College Sports

The Nike swoosh is out at Missouri’s College of the Ozarks because of Kaepernick ad

Nike gear won’t be worn by athletic teams at College of the Ozarks in Point Lookout, Mo., in response to the shoe and apparel company’s Colin Kaepernick advertising campaign.

“In their new ad campaign, we believe Nike executives are promoting an attitude of division and disrespect toward America,” College of the Ozarks President Jerry C. Davis said in a statement. “If Nike is ashamed of America, we are ashamed of them. We also believe that those who know what sacrifice is all about are more likely to be wearing a military uniform than an athletic uniform.”
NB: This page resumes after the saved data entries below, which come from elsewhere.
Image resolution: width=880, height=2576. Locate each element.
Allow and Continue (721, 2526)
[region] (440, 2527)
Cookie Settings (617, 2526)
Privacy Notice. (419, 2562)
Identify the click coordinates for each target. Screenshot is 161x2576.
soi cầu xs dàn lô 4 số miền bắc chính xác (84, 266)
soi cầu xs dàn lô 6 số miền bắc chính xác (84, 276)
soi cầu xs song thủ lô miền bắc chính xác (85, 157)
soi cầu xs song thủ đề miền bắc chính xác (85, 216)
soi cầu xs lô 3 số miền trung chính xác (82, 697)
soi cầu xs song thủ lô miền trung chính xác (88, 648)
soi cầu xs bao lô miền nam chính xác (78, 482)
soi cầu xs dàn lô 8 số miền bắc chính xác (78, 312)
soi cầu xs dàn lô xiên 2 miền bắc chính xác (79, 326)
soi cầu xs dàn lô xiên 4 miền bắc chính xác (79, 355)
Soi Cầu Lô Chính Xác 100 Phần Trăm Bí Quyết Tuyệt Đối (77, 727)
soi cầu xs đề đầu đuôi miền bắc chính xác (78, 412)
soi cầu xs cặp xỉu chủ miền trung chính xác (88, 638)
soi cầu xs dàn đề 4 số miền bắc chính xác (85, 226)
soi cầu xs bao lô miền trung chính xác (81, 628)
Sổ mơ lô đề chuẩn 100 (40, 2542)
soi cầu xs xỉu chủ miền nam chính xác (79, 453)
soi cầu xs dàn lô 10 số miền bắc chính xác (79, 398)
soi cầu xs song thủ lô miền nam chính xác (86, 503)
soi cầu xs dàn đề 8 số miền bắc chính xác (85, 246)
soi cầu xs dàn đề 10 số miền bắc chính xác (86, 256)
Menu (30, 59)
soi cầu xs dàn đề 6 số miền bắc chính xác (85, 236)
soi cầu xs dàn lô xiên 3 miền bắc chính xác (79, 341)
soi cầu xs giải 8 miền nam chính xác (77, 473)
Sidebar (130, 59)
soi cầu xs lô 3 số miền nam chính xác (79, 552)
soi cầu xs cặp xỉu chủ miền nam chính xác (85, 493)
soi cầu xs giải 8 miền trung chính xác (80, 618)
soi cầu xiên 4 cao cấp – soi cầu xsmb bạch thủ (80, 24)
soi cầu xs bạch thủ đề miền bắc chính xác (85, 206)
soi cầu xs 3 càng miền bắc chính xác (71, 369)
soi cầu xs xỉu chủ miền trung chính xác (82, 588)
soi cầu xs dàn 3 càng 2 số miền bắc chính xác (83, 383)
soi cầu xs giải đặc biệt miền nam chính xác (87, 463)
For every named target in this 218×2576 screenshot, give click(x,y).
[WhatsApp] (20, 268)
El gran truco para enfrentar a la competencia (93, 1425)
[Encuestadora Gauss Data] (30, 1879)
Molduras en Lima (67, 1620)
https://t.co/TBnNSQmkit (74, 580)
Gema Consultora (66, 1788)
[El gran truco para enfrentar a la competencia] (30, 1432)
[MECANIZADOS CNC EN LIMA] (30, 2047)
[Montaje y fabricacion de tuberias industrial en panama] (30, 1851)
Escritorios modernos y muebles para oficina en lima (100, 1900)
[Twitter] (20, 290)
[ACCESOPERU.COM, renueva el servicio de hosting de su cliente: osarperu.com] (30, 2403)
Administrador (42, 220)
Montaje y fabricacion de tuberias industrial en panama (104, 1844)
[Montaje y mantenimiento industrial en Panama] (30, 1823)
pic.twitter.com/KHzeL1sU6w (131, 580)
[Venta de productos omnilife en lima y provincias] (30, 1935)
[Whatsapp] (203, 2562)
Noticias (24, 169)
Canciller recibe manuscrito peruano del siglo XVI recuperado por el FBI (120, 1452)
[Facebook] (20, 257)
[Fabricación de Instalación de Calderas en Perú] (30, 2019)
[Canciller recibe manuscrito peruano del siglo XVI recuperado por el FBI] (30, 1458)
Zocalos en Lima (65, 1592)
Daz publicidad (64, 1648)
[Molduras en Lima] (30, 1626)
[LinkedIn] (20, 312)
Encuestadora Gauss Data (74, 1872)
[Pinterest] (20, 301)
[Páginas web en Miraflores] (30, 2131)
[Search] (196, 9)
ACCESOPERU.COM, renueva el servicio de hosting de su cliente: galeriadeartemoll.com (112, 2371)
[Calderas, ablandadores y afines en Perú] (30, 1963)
Among the ads is a close-up of Kaepernick and the line “Believe in something, even if it means sacrificing everything.”

Nike will air a commercial featuring the “Just do it” slogan with Kaepernick’s narration Thursday night during the NFL season opener between the Philadelphia Eagles and Atlanta Falcons.

“Nike is free to campaign as it sees fit, as the College is free, and honor-bound by its mission and goals, to ensure that it respects our country and those who truly served and sacrificed,” said Marci Linson, the school’s vice-president for patriotic activities and dean of admissions.

College of the Ozarks, which competes in the NAIA, said it plans to remove all uniforms purchased from Nike or ones that contain the company’s “swoosh” logo.

In 2016, Kaepernick became a polarizing figure when as a quarterback for the San Francisco 49ers he kneeled during the national anthem to protest racial injustice.

Kaepernick, who was the starting quarterback for the 49ers in the Super Bowl after the 2012 season, hasn’t played since 2016 and last year filed a grievance against the NFL and its owners, accusing them of colluding not to hire him.

This isn’t the first time College of the Ozarks, a private, Christian liberal arts school, has been in the news because of athletic teams or events.

The college revised its sports contracts last October to stipulate all participating coaches and players “show respect for the American flag and national anthem.”

Because of that decision, the NAIA moved the Division II Men’s Basketball Championship from the school, where it had been played for the past 18 seasons.